First, a registered alternative trading system authorized by the SEC and FINRA to trade in crypto-assets would only be permitted to transact orders for registered securities. It would be up to the issuer — not the dealer or exchange — to complete the registration process. But few, if any, issuers have announced plans to register their tokens with the SEC, nor are they likely to do so given the industry’s unanimous refusal to classify tokens as securities.

Nor would it be particularly easy to do so under existing regulations. The SEC has never explained how the dealer, or the crypto-asset issuer, could make the disclosures required by the SEC under current securities laws. For example, extensive corporate governance and financial disclosures concerning the issuer are, at best, difficult to make and, at worst, wholly nonsensical when dealing with tokens governed exclusively by computer code.

And the frustration building in the crypto community is poised only to intensify. In February, the SEC announced a new rule that would expand the definition of “dealer” to include certain liquidity providers.
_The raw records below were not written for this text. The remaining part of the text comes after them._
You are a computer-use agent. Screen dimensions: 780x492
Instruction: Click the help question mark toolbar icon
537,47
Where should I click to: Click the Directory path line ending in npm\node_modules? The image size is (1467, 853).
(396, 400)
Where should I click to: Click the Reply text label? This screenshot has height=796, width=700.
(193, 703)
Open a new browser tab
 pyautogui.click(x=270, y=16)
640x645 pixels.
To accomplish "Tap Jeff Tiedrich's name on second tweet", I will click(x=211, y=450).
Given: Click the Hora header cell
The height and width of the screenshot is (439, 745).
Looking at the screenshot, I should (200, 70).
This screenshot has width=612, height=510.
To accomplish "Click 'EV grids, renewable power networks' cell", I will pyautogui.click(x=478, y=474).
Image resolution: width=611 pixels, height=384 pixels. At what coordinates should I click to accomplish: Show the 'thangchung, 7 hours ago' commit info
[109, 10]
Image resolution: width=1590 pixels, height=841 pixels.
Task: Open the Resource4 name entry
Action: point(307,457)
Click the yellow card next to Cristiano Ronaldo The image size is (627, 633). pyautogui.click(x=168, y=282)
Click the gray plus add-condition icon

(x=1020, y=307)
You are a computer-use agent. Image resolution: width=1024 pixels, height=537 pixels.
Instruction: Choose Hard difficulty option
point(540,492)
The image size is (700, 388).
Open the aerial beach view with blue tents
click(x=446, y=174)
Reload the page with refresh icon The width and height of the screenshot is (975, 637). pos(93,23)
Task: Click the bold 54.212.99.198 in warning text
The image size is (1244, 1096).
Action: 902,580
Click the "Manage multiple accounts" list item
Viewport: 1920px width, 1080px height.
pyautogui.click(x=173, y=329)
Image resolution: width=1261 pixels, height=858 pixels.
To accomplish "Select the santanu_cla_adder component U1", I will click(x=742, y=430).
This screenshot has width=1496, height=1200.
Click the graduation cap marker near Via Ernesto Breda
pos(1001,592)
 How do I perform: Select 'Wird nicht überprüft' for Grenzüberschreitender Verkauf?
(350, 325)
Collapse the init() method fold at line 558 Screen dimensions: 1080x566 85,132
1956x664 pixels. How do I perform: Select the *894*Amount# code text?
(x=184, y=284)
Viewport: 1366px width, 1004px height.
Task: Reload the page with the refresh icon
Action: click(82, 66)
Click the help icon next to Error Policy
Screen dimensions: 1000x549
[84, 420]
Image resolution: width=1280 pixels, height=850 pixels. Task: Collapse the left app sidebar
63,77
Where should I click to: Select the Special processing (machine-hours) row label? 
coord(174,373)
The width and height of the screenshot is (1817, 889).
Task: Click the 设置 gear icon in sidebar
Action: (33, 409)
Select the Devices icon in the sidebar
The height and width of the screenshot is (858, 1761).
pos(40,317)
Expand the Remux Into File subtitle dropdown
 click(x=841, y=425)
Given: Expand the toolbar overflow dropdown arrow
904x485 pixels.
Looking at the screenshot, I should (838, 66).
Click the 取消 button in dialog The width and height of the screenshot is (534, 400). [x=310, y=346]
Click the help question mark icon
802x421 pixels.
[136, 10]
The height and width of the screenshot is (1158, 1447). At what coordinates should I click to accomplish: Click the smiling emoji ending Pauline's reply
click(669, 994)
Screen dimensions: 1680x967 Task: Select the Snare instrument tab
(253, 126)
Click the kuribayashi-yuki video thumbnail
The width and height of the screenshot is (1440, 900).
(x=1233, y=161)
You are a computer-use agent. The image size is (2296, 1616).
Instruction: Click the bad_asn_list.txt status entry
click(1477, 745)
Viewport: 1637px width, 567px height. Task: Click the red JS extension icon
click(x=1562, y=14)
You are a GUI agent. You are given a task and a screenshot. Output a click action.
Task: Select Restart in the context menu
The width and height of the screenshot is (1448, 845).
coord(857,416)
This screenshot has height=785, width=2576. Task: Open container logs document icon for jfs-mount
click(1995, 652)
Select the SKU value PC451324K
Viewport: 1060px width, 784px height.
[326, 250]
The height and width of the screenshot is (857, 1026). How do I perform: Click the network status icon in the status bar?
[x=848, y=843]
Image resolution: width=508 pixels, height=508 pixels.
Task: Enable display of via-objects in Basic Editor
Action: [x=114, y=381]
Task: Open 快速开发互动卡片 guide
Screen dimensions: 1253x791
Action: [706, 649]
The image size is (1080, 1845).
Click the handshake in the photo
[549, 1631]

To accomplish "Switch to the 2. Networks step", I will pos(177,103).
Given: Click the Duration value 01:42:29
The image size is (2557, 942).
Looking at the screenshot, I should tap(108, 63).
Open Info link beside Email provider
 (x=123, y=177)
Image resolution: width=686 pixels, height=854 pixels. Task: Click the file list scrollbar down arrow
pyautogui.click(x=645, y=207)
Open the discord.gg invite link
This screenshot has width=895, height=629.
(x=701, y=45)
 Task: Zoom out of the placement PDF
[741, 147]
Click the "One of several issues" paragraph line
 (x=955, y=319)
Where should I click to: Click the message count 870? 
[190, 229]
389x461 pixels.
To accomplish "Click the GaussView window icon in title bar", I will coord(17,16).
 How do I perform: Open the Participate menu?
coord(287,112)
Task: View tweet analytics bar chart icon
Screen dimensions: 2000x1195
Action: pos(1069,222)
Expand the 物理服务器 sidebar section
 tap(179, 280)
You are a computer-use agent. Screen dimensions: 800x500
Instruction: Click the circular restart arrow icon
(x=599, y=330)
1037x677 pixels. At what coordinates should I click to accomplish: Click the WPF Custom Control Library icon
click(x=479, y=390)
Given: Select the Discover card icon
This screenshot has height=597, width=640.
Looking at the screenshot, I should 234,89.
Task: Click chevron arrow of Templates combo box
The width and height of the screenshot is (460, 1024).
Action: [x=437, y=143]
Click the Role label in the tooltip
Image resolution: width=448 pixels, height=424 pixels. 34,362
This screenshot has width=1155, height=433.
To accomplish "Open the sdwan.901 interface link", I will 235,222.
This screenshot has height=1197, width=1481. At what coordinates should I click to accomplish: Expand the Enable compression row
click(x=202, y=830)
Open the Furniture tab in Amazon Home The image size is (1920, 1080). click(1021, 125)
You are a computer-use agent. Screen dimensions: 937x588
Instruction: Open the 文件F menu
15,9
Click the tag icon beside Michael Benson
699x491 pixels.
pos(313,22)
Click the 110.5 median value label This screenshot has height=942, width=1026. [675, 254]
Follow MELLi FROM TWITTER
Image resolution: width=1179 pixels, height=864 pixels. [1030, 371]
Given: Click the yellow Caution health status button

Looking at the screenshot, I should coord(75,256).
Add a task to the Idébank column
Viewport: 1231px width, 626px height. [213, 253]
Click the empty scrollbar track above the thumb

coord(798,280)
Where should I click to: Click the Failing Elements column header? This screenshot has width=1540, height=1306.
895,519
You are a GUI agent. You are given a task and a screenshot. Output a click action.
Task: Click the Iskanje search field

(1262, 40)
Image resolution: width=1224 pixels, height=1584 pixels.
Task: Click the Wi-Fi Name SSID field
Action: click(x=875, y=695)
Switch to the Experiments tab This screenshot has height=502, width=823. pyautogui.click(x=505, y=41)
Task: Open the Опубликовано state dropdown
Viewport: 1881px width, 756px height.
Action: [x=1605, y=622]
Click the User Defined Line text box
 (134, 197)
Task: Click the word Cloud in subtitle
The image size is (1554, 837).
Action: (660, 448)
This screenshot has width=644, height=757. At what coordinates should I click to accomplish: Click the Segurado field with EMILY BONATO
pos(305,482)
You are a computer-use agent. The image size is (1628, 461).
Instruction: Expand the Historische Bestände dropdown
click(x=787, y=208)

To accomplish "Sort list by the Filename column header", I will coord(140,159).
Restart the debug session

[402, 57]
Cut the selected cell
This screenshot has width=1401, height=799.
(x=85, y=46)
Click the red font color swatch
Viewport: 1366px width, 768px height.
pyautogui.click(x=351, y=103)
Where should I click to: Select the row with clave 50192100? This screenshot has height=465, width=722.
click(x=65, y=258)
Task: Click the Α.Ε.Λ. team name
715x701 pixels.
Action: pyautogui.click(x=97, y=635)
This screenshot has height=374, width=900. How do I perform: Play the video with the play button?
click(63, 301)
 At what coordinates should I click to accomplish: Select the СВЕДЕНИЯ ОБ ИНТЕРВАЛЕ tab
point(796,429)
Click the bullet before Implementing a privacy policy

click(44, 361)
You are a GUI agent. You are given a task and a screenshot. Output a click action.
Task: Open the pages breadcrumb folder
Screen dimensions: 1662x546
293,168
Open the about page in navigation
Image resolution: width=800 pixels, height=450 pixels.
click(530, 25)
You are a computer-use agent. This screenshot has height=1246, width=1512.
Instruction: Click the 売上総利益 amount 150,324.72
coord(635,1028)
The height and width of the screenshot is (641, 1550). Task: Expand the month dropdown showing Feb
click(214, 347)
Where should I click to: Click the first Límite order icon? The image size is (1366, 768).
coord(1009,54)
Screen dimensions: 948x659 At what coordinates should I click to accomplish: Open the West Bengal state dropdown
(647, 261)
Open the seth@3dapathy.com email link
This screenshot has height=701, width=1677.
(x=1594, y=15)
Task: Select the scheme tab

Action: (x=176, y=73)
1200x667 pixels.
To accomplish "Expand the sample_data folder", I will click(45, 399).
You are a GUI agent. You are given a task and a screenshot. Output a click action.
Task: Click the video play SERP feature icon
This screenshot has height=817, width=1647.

As many have pointed out, the new rule may subject decentralized finance participants — including those that provide liquidity to crypto-assets — to securities regulation.

In the end, the ShapeShift case epitomizes the SEC’s regulation-by-enforcement approach. It underscores the pivotal role of regulators and courts — as opposed to technological innovation — in shaping the crypto industry’s trajectory. And the ShapeShift dissent raises valid concerns: So long as the SEC is seen to favor ambiguity over clarity and adheres to outdated and incompatible rules, it risks hampering the growth of the crypto economy.